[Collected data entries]
=== Begin Enclosure ===

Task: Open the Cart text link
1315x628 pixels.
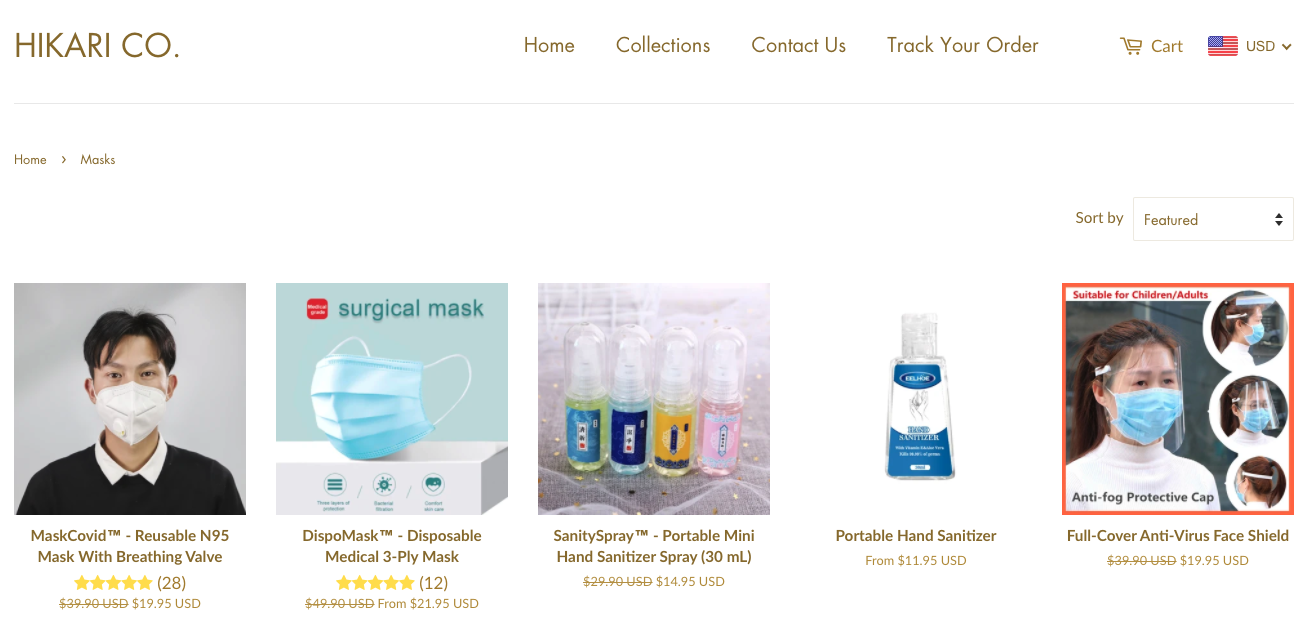Action: click(x=1166, y=46)
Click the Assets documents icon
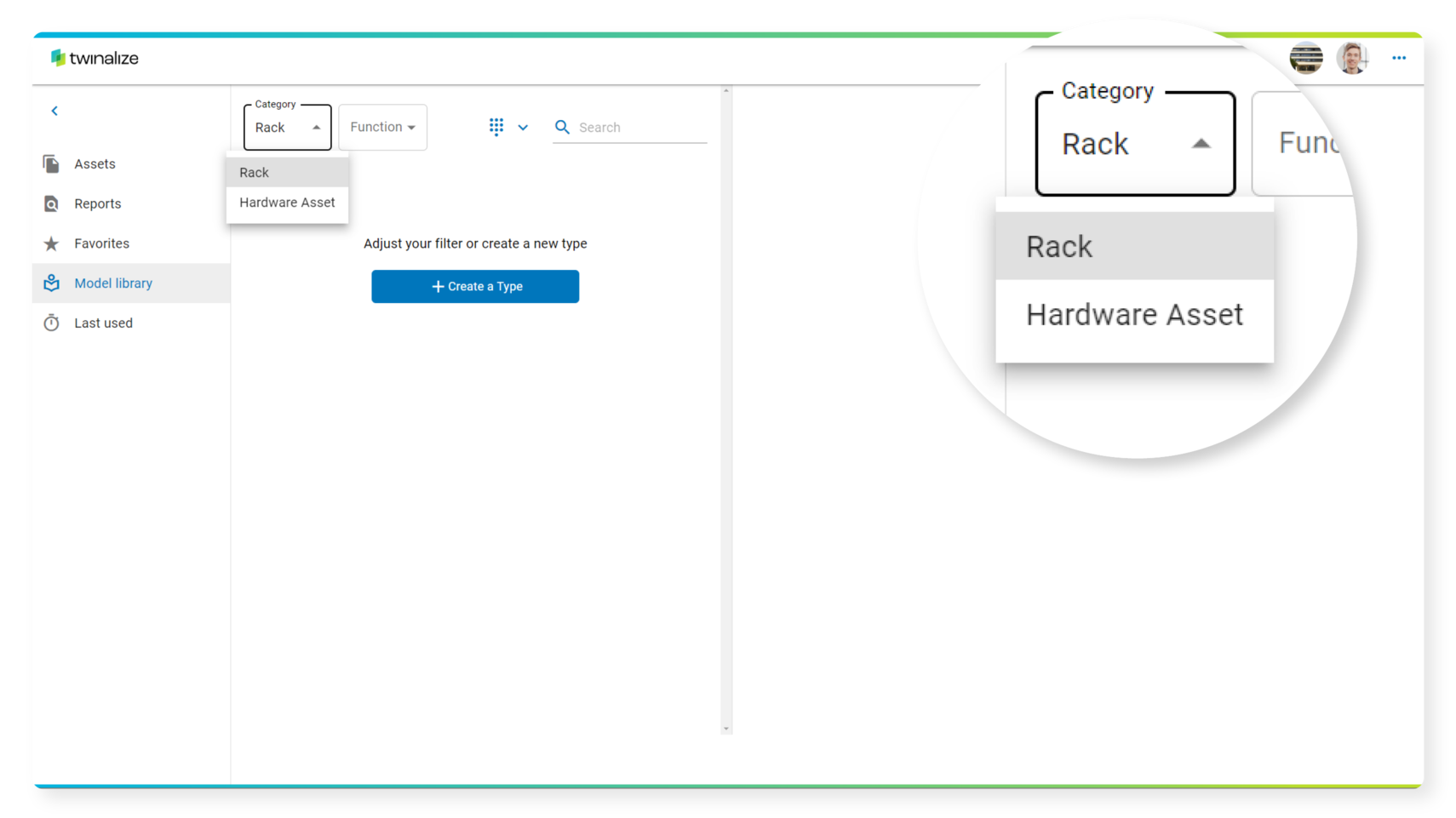Screen dimensions: 1456x818 (x=52, y=163)
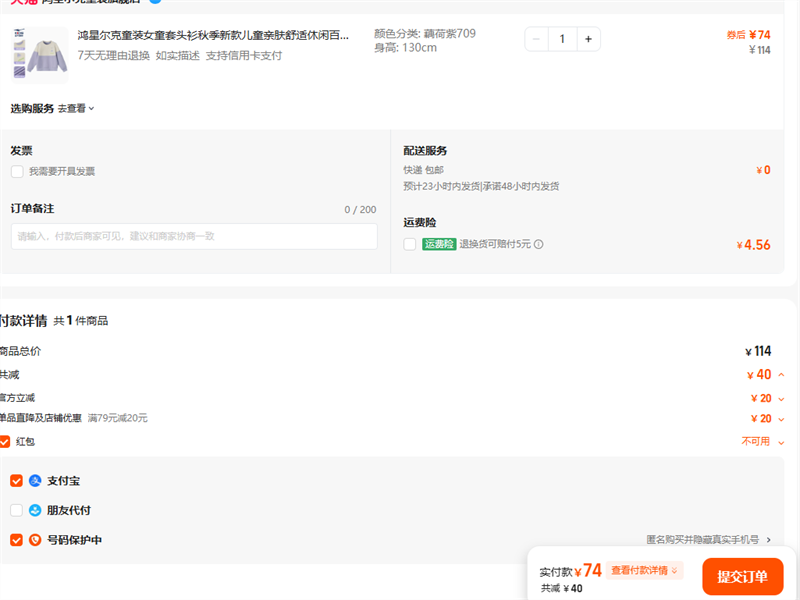
Task: Click the green 运费险 badge
Action: click(x=439, y=244)
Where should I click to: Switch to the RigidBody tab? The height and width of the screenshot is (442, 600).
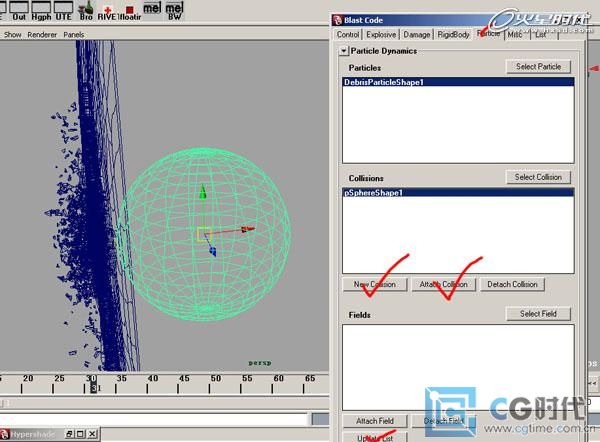click(x=454, y=35)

=== End Enclosure ===

PROBLEM DESCRIPTION: Retype only the lines from the line with "Click the Assets documents icon" through the last line of the data. Keep both ends and skip the pictures.

EXERCISE OUTPUT:
Click the Assets documents icon
Screen dimensions: 1456x818 (x=52, y=163)
Task: Click the green 运费险 badge
Action: click(x=439, y=244)
Where should I click to: Switch to the RigidBody tab? The height and width of the screenshot is (442, 600).
click(x=454, y=35)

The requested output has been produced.